In reading the Online Experience Guideline I learned a little more about two technologies I have really wanted our school to embrace; Electronic Portfolios and Interactive Discussions with Experts. Our school has a lot of technology (over 120 computers for K-5) and we tend to do many lessons/activities on these computers. The progress of the students from the beginning of the year to the end is amazing. I would love for us to track this progress better and give the students more ownership to the progress. As well our school uses Skype in the classroom, but we have yet to use it to bring experts. It's been a communication tool that teachers have played with and I would love to use it to bring content experts into the classroom.
Content:
Both these tools could help teach any curriculum content. The electronic portfolios would be a great tool for showing students their writing progression over a period of time. The interactive discussions could be on any topic that the teacher can find an expert on.
Pedagogical Strategies:
With the electronic portfolios students can be required to help define context and goals, collect/design the portfolios, reflect, make connections and evaluate the content, and in the end they can even be required to present their work.

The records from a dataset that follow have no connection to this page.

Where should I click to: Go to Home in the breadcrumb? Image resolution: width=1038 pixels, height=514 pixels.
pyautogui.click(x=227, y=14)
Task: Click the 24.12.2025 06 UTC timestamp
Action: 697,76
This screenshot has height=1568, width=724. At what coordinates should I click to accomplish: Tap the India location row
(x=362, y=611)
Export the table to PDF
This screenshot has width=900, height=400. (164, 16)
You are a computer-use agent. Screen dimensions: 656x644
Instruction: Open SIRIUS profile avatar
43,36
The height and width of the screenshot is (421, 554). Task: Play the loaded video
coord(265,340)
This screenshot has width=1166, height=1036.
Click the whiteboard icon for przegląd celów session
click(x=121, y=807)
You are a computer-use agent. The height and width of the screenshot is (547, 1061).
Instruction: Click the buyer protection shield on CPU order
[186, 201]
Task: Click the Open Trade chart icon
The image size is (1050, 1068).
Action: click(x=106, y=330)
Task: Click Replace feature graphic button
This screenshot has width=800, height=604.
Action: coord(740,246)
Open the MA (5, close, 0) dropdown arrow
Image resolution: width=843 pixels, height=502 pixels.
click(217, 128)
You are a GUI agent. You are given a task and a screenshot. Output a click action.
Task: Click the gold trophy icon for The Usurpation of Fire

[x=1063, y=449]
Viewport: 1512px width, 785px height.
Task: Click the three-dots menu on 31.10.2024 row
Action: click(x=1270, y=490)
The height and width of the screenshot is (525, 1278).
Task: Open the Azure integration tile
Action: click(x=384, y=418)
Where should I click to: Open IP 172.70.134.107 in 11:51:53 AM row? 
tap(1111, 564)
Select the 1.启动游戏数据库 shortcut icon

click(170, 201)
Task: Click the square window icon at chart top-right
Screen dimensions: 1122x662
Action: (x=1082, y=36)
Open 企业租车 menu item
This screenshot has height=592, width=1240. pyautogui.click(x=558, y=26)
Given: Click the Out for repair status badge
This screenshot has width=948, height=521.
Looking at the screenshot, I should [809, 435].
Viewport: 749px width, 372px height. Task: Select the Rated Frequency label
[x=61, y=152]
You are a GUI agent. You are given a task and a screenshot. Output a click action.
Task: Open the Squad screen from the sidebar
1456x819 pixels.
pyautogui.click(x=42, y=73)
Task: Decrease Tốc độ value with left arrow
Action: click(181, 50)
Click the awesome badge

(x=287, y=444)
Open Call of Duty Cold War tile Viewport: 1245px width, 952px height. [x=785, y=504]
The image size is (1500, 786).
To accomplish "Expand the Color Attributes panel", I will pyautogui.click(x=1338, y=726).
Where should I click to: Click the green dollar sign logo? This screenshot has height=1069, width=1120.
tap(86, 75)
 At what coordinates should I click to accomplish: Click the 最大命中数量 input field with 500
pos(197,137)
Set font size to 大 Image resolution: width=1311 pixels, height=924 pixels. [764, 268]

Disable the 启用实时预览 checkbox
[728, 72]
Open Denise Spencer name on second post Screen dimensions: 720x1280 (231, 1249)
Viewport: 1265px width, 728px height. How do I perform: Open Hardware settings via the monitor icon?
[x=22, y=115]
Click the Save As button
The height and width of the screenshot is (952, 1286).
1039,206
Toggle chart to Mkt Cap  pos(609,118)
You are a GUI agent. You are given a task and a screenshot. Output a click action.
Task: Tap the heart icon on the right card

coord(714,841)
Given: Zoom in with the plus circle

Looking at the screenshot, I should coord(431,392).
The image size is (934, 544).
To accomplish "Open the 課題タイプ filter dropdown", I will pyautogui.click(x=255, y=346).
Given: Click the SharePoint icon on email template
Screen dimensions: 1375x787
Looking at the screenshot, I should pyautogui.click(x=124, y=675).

For the expert discussions this would be a great opportunity to have students involved in group discussion and inquiry based learning from the expert.
Ease of Use:
The only technology that I might find a little more difficult to use with my k-5 students would be the Online Research Validation. The 4th and 5th grade students could pick this up, but I think the younger students would have a harder time understanding the concept without more online experiences.
So what tool would you use for your portfolios? Would you use something like Moodle or Blackboard?
ReplyDeleteSkype is a very easy to way to bring in experts. Check out epals to bring in other classrooms!